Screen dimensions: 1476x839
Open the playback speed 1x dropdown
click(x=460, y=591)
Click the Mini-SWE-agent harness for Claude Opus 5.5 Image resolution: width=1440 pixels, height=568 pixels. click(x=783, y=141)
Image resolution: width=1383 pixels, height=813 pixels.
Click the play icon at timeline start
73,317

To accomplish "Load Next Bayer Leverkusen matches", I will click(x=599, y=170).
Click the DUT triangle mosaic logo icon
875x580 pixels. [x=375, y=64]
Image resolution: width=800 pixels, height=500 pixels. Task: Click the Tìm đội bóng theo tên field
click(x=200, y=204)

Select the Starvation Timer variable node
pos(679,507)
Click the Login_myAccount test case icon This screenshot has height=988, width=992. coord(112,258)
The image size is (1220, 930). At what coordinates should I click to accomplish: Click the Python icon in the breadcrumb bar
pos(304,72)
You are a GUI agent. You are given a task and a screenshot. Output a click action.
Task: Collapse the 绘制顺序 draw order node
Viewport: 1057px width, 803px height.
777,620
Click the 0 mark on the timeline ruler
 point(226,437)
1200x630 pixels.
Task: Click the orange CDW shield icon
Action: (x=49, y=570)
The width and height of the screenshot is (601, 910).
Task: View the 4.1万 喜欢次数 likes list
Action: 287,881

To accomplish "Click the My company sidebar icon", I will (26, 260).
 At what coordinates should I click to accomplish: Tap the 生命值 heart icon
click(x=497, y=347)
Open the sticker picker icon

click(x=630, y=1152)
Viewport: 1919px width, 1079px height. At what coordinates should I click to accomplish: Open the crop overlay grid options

----

EXERCISE DETAILS:
Could you copy every record above exactly as written?

EXERCISE RESPONSE:
Screen dimensions: 1476x839
Open the playback speed 1x dropdown
click(x=460, y=591)
Click the Mini-SWE-agent harness for Claude Opus 5.5 Image resolution: width=1440 pixels, height=568 pixels. click(x=783, y=141)
Image resolution: width=1383 pixels, height=813 pixels.
Click the play icon at timeline start
73,317

To accomplish "Load Next Bayer Leverkusen matches", I will click(x=599, y=170).
Click the DUT triangle mosaic logo icon
875x580 pixels. [x=375, y=64]
Image resolution: width=800 pixels, height=500 pixels. Task: Click the Tìm đội bóng theo tên field
click(x=200, y=204)

Select the Starvation Timer variable node
pos(679,507)
Click the Login_myAccount test case icon This screenshot has height=988, width=992. coord(112,258)
The image size is (1220, 930). At what coordinates should I click to accomplish: Click the Python icon in the breadcrumb bar
pos(304,72)
You are a GUI agent. You are given a task and a screenshot. Output a click action.
Task: Collapse the 绘制顺序 draw order node
Viewport: 1057px width, 803px height.
777,620
Click the 0 mark on the timeline ruler
 point(226,437)
1200x630 pixels.
Task: Click the orange CDW shield icon
Action: (x=49, y=570)
The width and height of the screenshot is (601, 910).
Task: View the 4.1万 喜欢次数 likes list
Action: 287,881

To accomplish "Click the My company sidebar icon", I will (26, 260).
 At what coordinates should I click to accomplish: Tap the 生命值 heart icon
click(x=497, y=347)
Open the sticker picker icon

click(x=630, y=1152)
Viewport: 1919px width, 1079px height. At what coordinates should I click to accomplish: Open the crop overlay grid options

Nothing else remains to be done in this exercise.